Salman Rushdie, under sentence of death by the Ayatollah's of Iran, stands on the stage in front of 72,000 with Bono's Satanic alter ego, MacPhisto.

"Real devils don't wear horns," he tells us as the two showbiz luvvies congratulate themselves on how much they believe in free speech and stuff.

This, along with giant fishtanks, belly dancer, Trabants (Yup, still there!), ironic oversized swastikas, burning crosses, ghosts of Elvis and Lou Reed, punters' video box ("...then she found out I was fucking her husband as well..."), satellite link-up with Sarajevo, etc., etc., is all part of the sensory overload, underscored by The Edge, Adam, and Larry, that allows Bono, at least, to say what he likes as loud and as long as he likes - including quoting a bit out of the latest Fly Column - while at the same time limiting and belittling people's ability to think by jamming their brainwaves with this fame-charged, multi-media cosh. 

Like some giant psychedelic jellyfish, the eclectic, 'interactive' ZOO-TV circus descends on the masses, stinging them into acquiescence with the mainstream, soft globalist sentiments of Zooropa. 
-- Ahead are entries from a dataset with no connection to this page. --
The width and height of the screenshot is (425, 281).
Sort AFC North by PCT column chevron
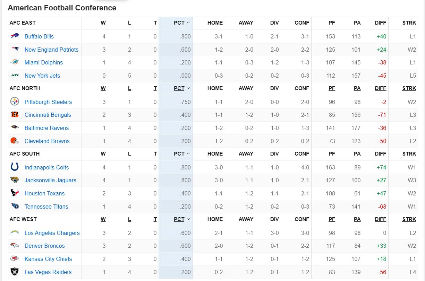click(188, 88)
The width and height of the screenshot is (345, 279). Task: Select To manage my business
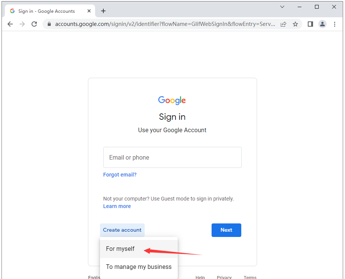[139, 267]
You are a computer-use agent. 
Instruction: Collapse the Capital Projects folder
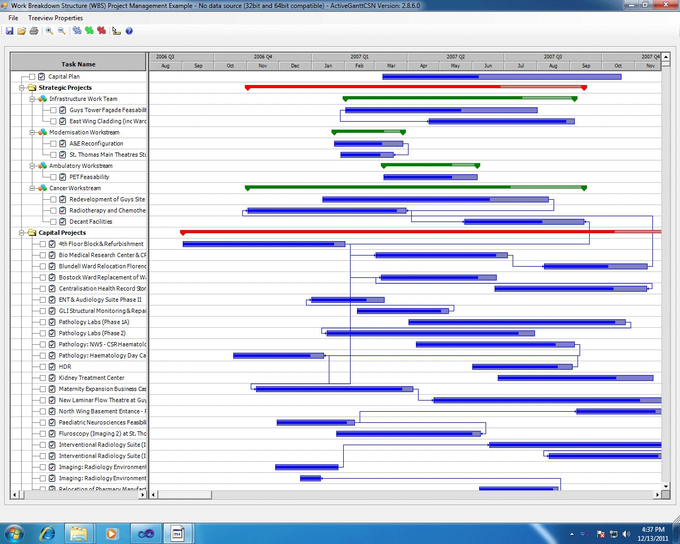(x=21, y=233)
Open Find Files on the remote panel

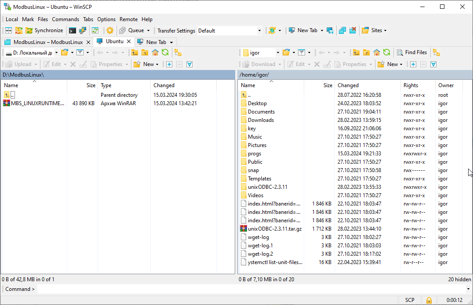[412, 52]
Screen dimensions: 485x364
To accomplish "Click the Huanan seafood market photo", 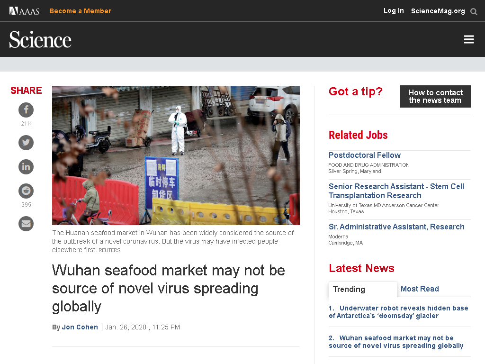I will click(176, 155).
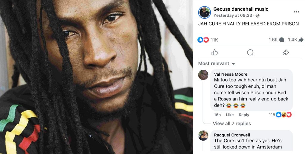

Yes, we're all a little miffed -- but not too much to stop shopping -- that we're living in a mass-consumerist, rolling news, computer-game-style, ad-spammed, comfortably numb dystopia that stops us seeing "the holocausts" on our very doorstep (Bosnia, dudes!) and other end-of-the-millennia "cataclysms".

Yeh, Bono and the gang are very much part of the numbing process that ZOO-TV is supposedly critiquing. MacPhisto, pale and weary after yet another stadium gig too many, cackles a knowing laugh.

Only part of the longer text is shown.